A well-placed observer says Katie has fallen prey to the curse of reality TV. They said: ‘Everyone gets old. Everyone has a shelf life. Katie made the mistake of thinking she was immune, and she was spending money like it was water’
‘But everyone gets old. Everyone has a shelf life. Katie made the mistake of thinking she was immune, and she was spending money like it was water. Horses, cars, ridiculous gifts for the men in her life. Unfortunately for her there was a series called The Only Way Is Essex which blew the lid off her little family business.
‘Suddenly there were a whole load more like her out there, who were younger, better looking and — most importantly of all — cheaper.
‘Katie’s never had a USP [unique selling point]. She just got lucky. So when she was getting people to write books in her name and flogging the sixth autobiography it was all a great laugh.
‘The problem is that when you earn easy money, it’s easy to forget you need to put some aside. When there were all those headlines about her being worth £45 million, she used to love it. She kept spending on the basis that she had assets to fall back on.
‘Then, when the work started to dry up, she was chipping away at the assets. Remortgaging the house. And eventually selling off the family silver. There’s an unfortunate little detail called tax which tends to catch out people like Katie in the end.’
Her representative told the Press Association: ‘Katie is aware of the [bankruptcy] hearing and is working with her advisers to resolve her financial issues. She hopes to be in a position to do so and reach agreement with her creditors.’

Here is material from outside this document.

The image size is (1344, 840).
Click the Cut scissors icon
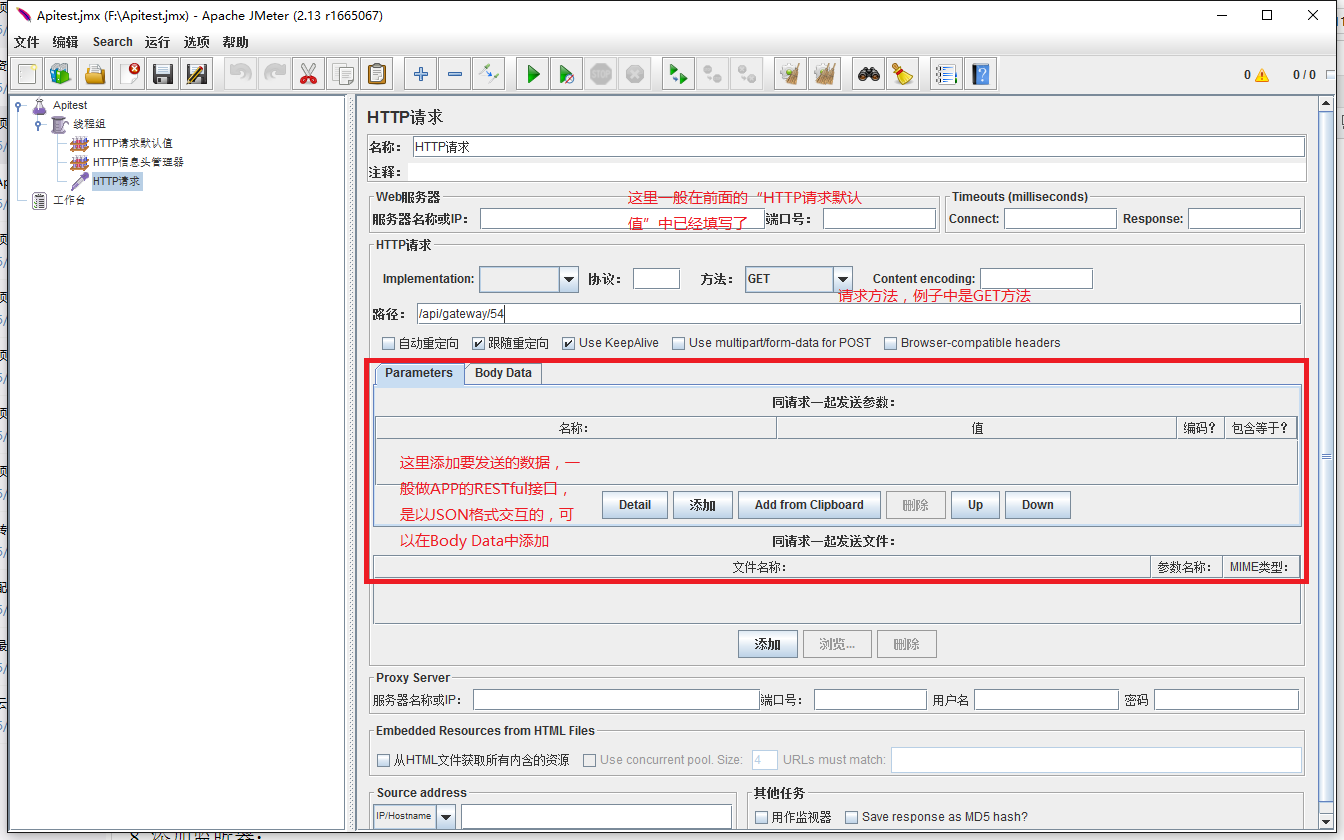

For her part, Katie has always insisted she’s ‘not flash’ and the sheer determination with which she has assailed the heights having embarked on a modelling career as a 16-year-old would suggest that writing her off as a fading reality television star may be a little premature.
‘When you come from a background of no money, there is always part of you that thinks you could go back to that place,’ she said in 2012. ‘I like to think I’m generous, but not stupid, with money.’
She said much the same two years later: ‘I have a nice house, but my money goes on my kids, holidays and into the business.
‘You have to know your worth, too. It’s why I wouldn’t advise anyone to be a model any more because the money has all gone. And then you have to keep reinventing yourself.’
Given all the many faces we’ve seen of Katie Price so far, perhaps there is another reinvention just around the corner.